China is "more than 90 percent certain" to adopt Japan's bullet-train technology to build a new multi-billion dollar high-speed rail line between Beijing and Shanghai, state press reported yesterday.
Although Transrapid International, a consortium comprising German industrial engineers ThyssenKrupp AG and Siemens AG, has not yet given up hope that China would adopt its magnetic levitation or Maglev train, its prospects look dim, the Economic Observer said, citing the Ministry of Railways.
Earlier this month, German media reported that China was unlikely to proceed with its plan to build the 1,300km line based on the German space-age technology.
A senior member of the Siemens' management team said that it had received "clear signals that the decision will be taken in favor of the traditional train technology."
Hopes had been high after Shanghai installed the 430km per hour Maglev for commercial use on a line between the city's Pudong airport and downtown.

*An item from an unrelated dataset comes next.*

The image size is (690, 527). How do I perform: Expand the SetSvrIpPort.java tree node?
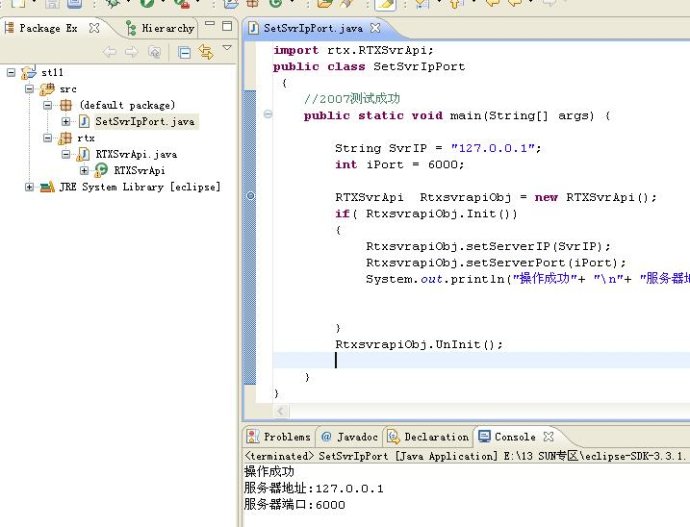click(66, 122)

Following its successful test run earlier this year, former Chinese premier Zhu Rongji (朱隆基) said China would build a second "maglev" line from Shanghai to the eastern city of Hangzhou in Zhejiang province.
It was expected that Beijing-Shanghai may follow suit.
However, competition has been fierce, with France's TGV and Japan's Shinkansen bullet train vying for a contract worth an estimated US$12 billion as well as other proposals to connect major cities in China by high-speed rail.
Japan's Transport Minister Chikage Ogi said last week she wants to visit China to promote Japan's bullet train.